Die Kinder sind am Ende der Osterferien 2005 bei dem Kindesvater verblieben. Nachdem die Kindesmutter in der Folgezeit versucht hat, die Kinder zu sich zurückzuholen, haben die Parteien wechselseitig mit Schriftsatz vom 7.4.2005 im einstweiligen Anordnungsverfahren beantragt, ihnen das Aufenthaltsbestimmungsrecht für die gemeinsamen Kinder zu übertragen.
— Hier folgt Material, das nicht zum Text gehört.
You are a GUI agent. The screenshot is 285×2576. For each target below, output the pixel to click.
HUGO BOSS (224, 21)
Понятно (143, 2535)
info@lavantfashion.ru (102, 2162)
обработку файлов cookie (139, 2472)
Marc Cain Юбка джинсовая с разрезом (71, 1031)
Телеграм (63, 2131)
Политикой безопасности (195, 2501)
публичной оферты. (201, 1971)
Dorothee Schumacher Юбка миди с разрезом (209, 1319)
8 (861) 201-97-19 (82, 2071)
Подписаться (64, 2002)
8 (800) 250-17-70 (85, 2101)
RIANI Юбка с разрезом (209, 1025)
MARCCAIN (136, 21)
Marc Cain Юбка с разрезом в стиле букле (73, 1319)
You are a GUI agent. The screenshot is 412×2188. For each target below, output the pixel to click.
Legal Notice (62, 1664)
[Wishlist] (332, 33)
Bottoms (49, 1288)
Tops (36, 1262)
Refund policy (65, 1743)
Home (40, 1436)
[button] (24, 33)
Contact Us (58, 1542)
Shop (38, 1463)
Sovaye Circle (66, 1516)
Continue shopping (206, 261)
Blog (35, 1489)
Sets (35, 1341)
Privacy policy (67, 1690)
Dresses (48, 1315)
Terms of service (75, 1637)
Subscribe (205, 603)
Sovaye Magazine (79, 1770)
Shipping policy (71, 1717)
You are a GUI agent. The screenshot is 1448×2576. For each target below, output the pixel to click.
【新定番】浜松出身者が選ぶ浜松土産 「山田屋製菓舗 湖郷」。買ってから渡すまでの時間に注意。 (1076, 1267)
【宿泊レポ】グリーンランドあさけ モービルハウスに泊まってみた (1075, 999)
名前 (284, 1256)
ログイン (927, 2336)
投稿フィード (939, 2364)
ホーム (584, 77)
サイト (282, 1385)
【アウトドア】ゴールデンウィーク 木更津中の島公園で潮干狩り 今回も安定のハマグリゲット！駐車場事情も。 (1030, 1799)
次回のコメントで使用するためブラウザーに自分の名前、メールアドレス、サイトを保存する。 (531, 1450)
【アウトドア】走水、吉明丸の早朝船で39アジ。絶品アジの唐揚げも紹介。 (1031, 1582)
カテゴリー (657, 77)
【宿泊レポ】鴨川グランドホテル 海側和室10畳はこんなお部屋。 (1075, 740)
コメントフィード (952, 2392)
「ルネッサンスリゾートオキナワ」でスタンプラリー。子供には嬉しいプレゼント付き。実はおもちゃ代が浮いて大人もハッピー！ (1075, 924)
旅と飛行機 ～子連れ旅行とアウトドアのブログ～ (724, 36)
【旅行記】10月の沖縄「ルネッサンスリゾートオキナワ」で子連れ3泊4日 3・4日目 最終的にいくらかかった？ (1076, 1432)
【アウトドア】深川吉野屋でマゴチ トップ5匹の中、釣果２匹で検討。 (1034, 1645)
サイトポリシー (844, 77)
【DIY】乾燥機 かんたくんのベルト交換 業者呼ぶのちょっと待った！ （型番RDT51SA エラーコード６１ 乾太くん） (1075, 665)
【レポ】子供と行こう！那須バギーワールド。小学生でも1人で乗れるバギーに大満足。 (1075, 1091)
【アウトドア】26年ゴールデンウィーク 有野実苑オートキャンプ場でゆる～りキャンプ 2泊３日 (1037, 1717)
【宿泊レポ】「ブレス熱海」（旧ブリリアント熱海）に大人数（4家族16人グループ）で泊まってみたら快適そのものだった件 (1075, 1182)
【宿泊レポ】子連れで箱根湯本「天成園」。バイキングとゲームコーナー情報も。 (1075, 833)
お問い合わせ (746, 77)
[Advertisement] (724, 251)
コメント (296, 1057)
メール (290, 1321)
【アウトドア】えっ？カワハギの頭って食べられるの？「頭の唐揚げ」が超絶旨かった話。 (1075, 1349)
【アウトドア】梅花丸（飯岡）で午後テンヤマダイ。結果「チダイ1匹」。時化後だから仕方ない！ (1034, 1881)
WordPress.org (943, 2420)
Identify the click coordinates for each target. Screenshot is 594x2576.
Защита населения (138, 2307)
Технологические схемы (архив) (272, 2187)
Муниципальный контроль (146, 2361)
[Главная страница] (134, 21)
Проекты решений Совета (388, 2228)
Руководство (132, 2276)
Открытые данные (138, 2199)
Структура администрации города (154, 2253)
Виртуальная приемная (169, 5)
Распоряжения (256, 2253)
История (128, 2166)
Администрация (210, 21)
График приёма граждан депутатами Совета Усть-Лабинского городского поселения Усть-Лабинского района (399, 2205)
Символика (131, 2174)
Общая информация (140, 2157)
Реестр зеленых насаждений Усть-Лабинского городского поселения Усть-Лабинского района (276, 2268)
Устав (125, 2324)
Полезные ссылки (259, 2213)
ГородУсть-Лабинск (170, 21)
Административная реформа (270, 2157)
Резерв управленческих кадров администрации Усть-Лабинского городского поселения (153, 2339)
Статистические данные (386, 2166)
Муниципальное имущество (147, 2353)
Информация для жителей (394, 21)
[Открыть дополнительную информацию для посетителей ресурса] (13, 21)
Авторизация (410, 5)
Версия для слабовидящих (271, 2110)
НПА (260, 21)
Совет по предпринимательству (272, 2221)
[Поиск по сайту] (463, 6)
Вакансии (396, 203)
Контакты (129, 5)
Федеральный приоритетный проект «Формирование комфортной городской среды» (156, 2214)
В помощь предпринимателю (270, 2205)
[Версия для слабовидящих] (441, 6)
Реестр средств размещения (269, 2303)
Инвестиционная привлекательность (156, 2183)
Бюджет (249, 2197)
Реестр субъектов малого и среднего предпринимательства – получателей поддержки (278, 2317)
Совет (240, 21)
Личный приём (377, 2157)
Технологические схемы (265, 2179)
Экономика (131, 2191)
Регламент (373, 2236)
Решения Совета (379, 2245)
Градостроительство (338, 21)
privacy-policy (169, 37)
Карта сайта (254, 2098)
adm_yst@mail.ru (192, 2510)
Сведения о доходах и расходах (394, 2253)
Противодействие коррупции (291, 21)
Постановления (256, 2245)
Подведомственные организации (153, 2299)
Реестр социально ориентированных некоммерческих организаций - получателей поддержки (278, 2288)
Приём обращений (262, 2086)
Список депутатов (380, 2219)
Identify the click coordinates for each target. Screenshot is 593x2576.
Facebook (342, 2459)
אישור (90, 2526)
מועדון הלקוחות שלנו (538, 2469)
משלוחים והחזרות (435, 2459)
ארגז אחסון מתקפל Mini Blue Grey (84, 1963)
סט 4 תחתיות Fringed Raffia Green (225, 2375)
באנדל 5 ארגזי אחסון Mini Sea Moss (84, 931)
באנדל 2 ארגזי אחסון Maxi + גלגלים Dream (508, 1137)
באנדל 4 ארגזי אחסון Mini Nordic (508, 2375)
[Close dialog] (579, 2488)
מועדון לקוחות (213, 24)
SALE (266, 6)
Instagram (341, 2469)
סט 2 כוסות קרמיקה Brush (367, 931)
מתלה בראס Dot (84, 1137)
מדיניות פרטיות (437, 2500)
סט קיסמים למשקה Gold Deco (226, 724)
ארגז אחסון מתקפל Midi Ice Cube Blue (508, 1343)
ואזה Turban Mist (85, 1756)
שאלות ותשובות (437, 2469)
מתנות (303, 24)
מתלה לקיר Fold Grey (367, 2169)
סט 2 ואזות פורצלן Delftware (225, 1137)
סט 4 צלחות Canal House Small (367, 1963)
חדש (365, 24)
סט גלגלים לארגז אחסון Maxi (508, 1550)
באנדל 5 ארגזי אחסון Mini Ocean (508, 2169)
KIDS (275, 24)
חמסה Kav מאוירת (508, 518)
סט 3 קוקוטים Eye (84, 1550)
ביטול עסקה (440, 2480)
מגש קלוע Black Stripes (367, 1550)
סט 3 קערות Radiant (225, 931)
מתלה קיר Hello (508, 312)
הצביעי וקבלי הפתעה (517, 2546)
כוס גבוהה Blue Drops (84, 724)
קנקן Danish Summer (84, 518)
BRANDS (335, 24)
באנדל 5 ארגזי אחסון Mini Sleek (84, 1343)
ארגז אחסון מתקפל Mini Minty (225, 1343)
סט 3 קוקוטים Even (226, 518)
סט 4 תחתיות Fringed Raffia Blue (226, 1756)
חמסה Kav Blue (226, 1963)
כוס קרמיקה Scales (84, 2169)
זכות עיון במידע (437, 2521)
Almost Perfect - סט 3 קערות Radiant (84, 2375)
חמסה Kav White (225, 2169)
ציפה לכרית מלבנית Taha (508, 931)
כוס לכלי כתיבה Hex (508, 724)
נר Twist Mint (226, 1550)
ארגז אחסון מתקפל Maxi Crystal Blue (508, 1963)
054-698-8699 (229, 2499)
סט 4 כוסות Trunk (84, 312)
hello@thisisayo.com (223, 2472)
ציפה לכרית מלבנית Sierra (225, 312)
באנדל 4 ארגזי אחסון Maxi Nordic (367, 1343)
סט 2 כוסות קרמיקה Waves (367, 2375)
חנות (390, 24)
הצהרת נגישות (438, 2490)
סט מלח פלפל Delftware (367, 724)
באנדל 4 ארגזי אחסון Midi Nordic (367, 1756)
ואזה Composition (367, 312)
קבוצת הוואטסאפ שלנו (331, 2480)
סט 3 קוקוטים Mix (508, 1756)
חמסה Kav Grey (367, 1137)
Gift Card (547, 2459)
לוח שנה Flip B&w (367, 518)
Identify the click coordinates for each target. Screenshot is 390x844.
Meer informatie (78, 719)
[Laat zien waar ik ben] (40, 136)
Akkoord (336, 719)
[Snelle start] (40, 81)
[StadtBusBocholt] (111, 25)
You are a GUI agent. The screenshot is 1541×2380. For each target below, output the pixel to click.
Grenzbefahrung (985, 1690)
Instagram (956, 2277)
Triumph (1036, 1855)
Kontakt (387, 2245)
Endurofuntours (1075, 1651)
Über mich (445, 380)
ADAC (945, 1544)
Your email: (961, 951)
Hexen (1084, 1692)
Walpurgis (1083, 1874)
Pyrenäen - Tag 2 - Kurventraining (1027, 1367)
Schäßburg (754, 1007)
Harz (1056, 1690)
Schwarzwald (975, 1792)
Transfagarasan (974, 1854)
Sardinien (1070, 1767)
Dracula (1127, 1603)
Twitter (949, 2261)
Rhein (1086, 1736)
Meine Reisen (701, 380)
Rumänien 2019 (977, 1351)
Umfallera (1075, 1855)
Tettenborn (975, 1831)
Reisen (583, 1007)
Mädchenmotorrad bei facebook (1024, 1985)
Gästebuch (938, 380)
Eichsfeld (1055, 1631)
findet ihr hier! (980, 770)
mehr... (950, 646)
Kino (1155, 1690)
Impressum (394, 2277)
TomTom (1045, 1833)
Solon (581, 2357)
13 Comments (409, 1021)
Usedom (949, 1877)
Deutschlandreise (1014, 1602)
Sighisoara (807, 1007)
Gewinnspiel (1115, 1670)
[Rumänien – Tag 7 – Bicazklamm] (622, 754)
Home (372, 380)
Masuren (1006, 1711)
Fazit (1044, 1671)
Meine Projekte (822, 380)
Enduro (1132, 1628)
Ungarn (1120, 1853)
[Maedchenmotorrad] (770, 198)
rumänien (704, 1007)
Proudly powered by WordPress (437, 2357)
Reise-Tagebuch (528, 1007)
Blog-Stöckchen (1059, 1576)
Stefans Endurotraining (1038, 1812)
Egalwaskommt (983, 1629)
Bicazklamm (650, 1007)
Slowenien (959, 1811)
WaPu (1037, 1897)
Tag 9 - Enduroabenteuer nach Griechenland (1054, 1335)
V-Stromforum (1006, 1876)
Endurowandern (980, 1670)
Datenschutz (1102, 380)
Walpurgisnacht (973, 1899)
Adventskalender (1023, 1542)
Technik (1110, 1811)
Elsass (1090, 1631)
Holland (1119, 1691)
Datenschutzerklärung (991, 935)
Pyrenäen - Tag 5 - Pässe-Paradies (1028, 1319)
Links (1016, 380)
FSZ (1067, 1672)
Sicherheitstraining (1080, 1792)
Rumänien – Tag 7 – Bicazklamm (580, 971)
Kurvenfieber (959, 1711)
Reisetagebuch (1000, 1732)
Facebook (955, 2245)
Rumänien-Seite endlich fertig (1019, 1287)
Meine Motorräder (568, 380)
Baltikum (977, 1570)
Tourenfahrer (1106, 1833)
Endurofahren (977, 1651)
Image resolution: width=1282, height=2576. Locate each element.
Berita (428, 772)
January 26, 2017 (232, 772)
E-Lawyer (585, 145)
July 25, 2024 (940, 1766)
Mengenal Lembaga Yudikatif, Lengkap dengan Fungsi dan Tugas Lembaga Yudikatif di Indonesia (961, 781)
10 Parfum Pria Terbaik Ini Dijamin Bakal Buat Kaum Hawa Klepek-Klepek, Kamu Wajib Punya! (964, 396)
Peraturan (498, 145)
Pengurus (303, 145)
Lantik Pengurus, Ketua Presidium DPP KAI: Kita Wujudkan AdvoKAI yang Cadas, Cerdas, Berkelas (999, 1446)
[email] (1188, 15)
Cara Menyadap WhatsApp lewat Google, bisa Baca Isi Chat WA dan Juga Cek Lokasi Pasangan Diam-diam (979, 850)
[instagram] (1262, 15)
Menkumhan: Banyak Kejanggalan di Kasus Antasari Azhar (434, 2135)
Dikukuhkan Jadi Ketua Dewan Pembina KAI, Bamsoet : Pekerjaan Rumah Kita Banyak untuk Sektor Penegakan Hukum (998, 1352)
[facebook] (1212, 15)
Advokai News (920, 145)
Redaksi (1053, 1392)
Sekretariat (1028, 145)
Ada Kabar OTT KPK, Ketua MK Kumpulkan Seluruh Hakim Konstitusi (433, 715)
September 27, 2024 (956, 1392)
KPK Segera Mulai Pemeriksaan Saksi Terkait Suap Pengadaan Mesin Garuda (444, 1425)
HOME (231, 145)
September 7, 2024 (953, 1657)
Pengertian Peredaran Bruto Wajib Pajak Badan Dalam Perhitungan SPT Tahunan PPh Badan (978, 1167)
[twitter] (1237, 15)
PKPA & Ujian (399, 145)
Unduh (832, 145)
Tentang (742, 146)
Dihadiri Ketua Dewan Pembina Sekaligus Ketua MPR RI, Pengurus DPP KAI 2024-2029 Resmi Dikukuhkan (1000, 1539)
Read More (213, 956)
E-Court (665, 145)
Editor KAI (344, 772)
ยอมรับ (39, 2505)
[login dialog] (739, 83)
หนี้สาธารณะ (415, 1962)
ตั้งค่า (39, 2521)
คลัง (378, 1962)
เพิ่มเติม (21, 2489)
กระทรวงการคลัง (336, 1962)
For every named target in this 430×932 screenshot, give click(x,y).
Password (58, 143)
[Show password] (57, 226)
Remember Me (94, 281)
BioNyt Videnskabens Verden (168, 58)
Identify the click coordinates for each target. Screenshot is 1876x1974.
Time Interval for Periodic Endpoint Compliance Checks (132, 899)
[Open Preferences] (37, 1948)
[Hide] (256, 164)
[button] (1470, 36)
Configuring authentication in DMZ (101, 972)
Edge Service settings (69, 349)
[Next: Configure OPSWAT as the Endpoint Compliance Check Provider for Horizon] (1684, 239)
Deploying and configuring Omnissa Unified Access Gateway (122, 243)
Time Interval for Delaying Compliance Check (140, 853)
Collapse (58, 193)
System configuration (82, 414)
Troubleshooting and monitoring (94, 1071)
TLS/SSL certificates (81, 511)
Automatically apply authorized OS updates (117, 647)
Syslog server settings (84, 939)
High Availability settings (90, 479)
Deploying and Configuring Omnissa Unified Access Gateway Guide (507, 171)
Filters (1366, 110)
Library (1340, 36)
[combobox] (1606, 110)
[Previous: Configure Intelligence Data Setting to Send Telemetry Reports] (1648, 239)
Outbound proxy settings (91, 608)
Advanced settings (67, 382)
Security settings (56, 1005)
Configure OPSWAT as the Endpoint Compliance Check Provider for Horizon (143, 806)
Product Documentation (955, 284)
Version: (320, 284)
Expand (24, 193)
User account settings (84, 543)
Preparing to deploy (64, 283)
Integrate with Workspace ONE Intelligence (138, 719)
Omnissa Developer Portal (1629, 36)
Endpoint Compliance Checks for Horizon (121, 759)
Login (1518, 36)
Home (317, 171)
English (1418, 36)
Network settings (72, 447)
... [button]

Das AG hat am 8.4.2005 - ohne mündliche Verhandlung - auf den Antrag der Kindesmutter entschieden, dass das Aufenthaltsbestimmungsrecht für die Kinder bis zur Entscheidung in der Hauptsache auf die Antragstellerin übertragen wird und dem Antragsgegner aufgegeben, die Kinder an die Antragstellerin herauszugeben (Az. F 81/05 EA). Das AG hat seine Entscheidung damit begründet, die Kindesmutter habe glaubhaft gemacht, der Antragsgegner übe das Sorgerecht missbräuchlich aus und gefährde dadurch das Kindeswohl. Die Kinder würden vom Antragsgegner geschlagen, die Mutter im Beisein der Kinder auf das übelste beschimpft und die Kinder gegen deren Willen beim Kindesvater festgehalten werden.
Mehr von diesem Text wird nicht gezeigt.